- **Task description**:
Exactly transcribe the line that holds "This screenshot has width=730, height=466." and every remaining line of the records, up to and including the final one, with nothing else.

*** Material for this task Section Begins ***

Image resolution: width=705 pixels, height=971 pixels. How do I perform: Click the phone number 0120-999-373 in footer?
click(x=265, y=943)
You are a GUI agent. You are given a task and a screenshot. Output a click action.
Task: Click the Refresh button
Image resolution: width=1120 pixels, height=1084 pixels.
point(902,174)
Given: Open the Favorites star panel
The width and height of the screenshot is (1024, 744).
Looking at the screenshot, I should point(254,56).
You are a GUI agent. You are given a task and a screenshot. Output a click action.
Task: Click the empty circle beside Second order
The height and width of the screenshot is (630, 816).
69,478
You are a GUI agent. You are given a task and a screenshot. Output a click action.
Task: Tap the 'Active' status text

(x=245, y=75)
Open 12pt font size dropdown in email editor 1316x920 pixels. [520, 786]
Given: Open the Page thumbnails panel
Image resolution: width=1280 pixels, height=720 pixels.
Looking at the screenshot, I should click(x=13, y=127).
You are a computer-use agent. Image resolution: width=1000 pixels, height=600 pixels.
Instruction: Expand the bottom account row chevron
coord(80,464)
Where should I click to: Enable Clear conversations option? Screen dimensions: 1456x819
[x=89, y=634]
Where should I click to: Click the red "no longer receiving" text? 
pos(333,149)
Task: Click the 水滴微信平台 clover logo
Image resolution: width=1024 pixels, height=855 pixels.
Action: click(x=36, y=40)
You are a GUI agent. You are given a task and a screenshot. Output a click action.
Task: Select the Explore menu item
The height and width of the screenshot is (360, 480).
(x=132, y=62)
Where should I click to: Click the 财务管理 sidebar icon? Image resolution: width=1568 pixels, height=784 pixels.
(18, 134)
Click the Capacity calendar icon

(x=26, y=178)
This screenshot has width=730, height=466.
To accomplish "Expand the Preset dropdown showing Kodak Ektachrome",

*** Material for this task Section Ends ***

- **Output for this exercise**:
This screenshot has width=730, height=466.
To accomplish "Expand the Preset dropdown showing Kodak Ektachrome",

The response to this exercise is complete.